After Athens we went to Rhodes, because I am a big Agatha Christie fan and love her book Triangle at Rhodes. It is a castle town and we use to do nothing but walk everyday, take the hop on-hop off bus which would drive us around the entire town, and eat local food.
Any experience that changed your perspective, towards life or people or culture?
Personally, I feel travel doesn’t change your life in a significant way instantly, as you see in movies. What happens is when you visit places for a short duration, you only see them superficially. To know any place, its culture and people you actually have to spend quite a long time.
A lot of women are choosing to travel solo these days. What are your thoughts on that?
Solo travel is a great thing. It gives you a lot of leeway as you don’t have to depend on anyone’s choices etc. You are your own master and you do what you want. At the same time it is important to keep the safety factor in mind while travelling solo.
Give us your top three travel hacks
- Guard your passport with your life.
- Don’t opt for the cheapest place to stay, and prioritise safety instead.
- Find a similar thinking crowd if travelling solo.
Gives us your top picks among the places you have been to?
Skiathos Island in Greece – It has excellent beaches and nightlife. With 60 beaches and extensive pine cover, an old harbour and umpteen cafes on Papadiamanti Street, it’s a beautiful island.
Giethoorn in the Netherlands – It is a small village with umpteen canals and boats are the preferred mode of transportation. Cars are not allowed into the village. Each house has its own wooden bridge over the canal.
Zadar in Croatia – A tiny town on Croatia’s Dalmatian coast, is the only place in the world where the sea plays on the Sea Organ. According to Alfred Hitchcock, it has the most beautiful sunset in the world.

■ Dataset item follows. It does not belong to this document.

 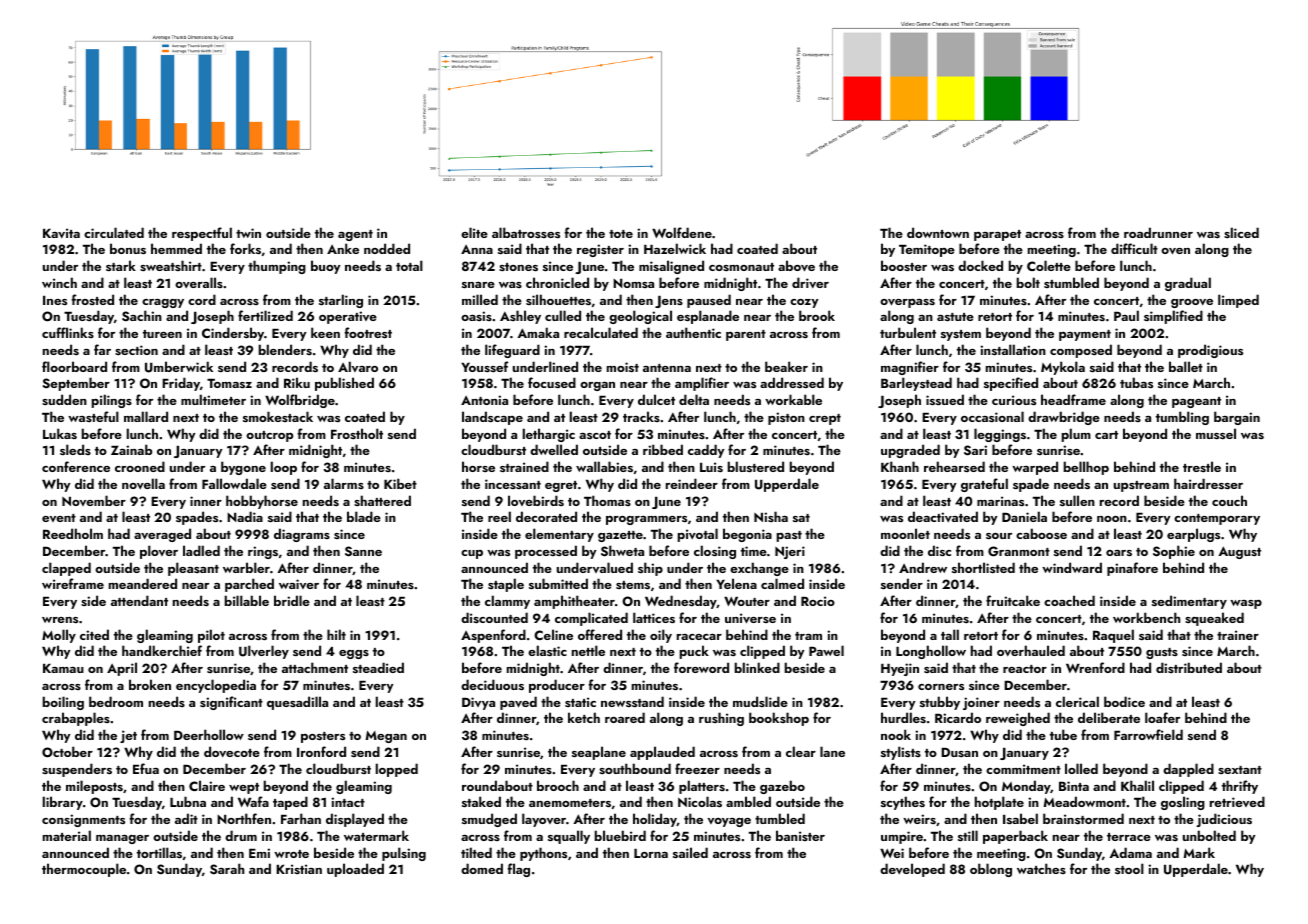 What do you see at coordinates (162, 650) in the screenshot?
I see `handkerchief` at bounding box center [162, 650].
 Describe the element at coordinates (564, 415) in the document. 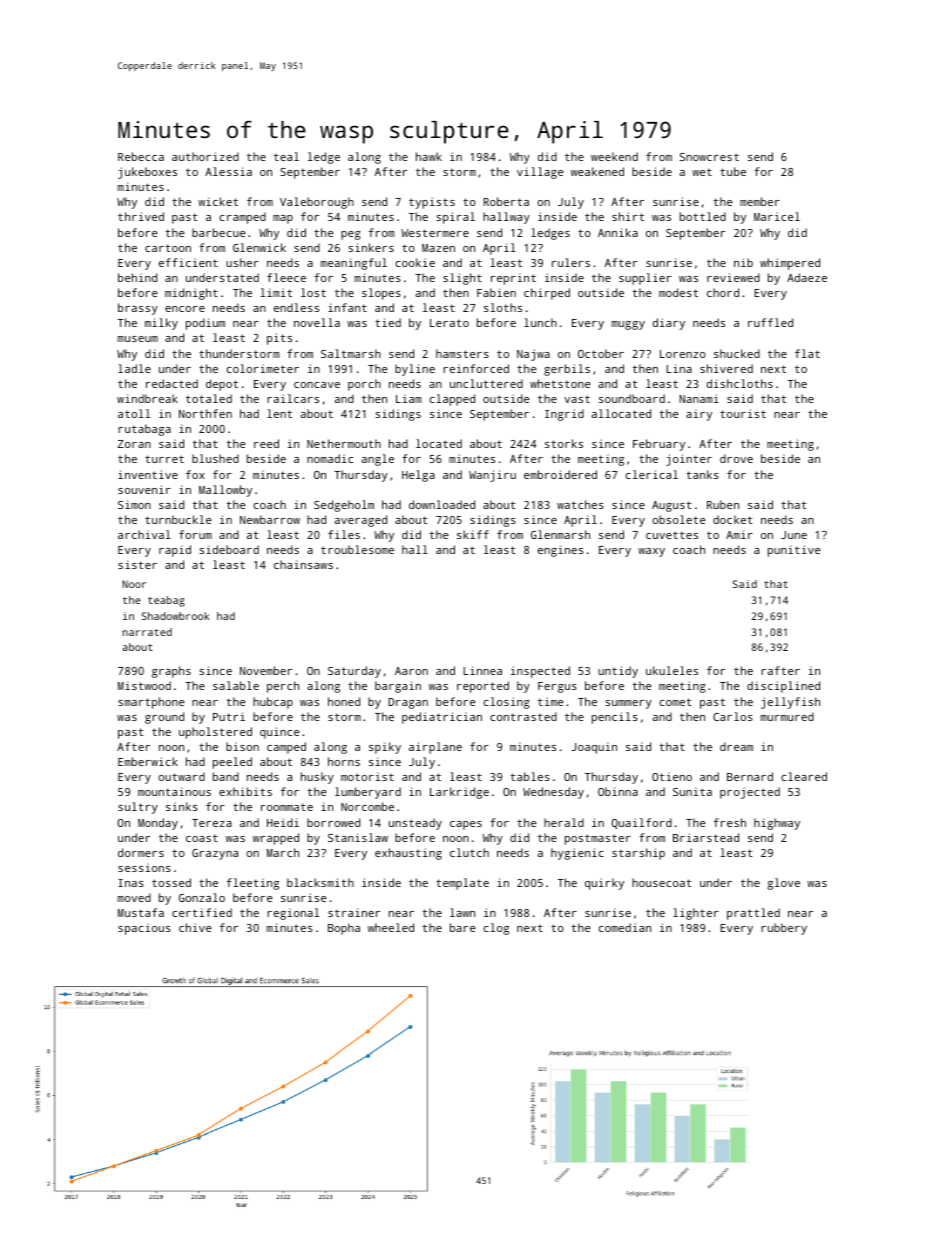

When you visit places for a short duration, you only see them superficially. To know any place, its culture and people you actually have to spend quite a long time.
What’s next on your travel agenda?
I am going to Tuscany in Italy and Salzburg in Austria soon with my husband.
What would you like to tell women who put off travelling due to age or gender factor?
Yes, I understand women are scared to travel because of the safety factor and there are countries where you have to be cautious, but other than that I really don’t think gender matters now while travelling. When it comes to the age factor, well, I am in my sixties and still travelling. The only thing is that you may have medical problems. Understand your body’s limitations and plan your travel keeping them in mind. One need not go for a hiking tour or mountain climbing in that age, if you can’t do it. If you can’t sit through a long-duration flight, then look for something close by. The fact remains that there are so many destinations in the world that everyone has options.